Harris-Burland is in no doubt that the robotics food delivery industry is about to explode, citing the fact that 20 other companies have now started up to compete against Starship in the last couple of years or so. “I think delivery robots will become more of a common sight on more pavements and sidewalks around the world. I think as a trend, and that will be potentially a number of companies, not just Starship. People may start seeing different types of delivery robots as a common sight on the pavement, and it will become less of a talking point in areas where we're already operating.

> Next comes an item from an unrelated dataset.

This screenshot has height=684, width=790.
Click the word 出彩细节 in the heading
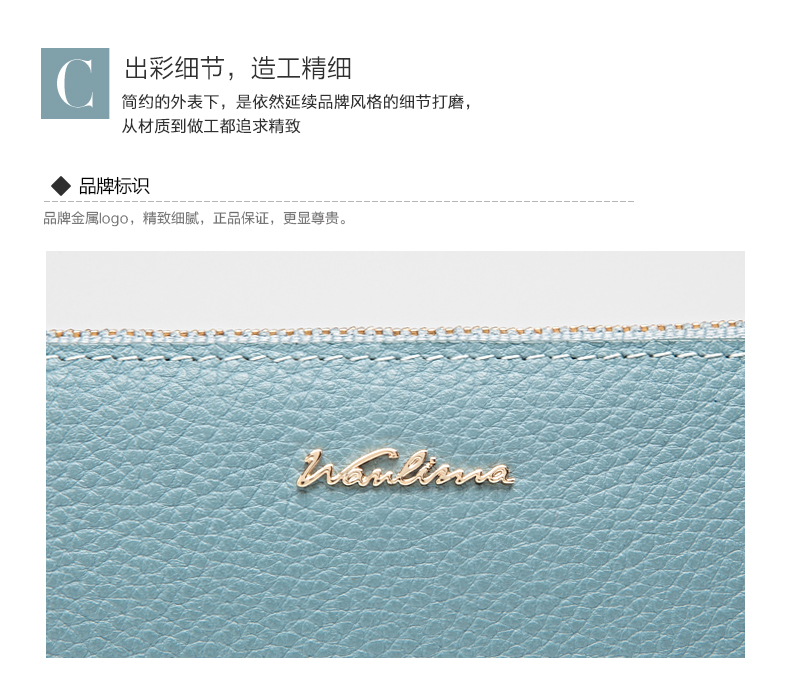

“E-commerce, and I feel you could easily replace the word e-commerce with food delivery, is growing at 10% every year. More and more people are ordering food and other things online, and that is creating a huge amount of pressure in the delivery industry. It's creating more congestion, more pollution, and this is because of delivery drivers in cars and vans delivering food and other parcels and things like that. It's becoming a big problem for cities and suburbs, especially at the time when they are trying to do the exact opposite and reduce congestion and pollution.
“It's a complete waste of time, energy, petrol and road space,” he adds. “If I order a pizza right now, it's likely that person will turn up in a car which has four seats for humans, four wheels, is either gas guzzling or partly-hybrid or electric, taking up road space for a 10-inch pizza. That's insane. We are seeing regulators seeking solutions from this growing of car traffic by last mile delivery errands and us doing our own deliveries. That's another reason why we're seeing huge growth in this industry.”
Is it possible we could see robots like Flippy merging or working in tandem with the delivery robots? “You may see in the future an ecosystem where a pizza making robot is actually handing off the pizza to the delivery robot which is outside,” Harris-Burland adds. “Or you may even see sort of totally autonomous delivery system, and the only human in the mix is the end consumer who has made the order and then has got the food, which I think is quite exciting. However, I don't see that happening in the immediate future.”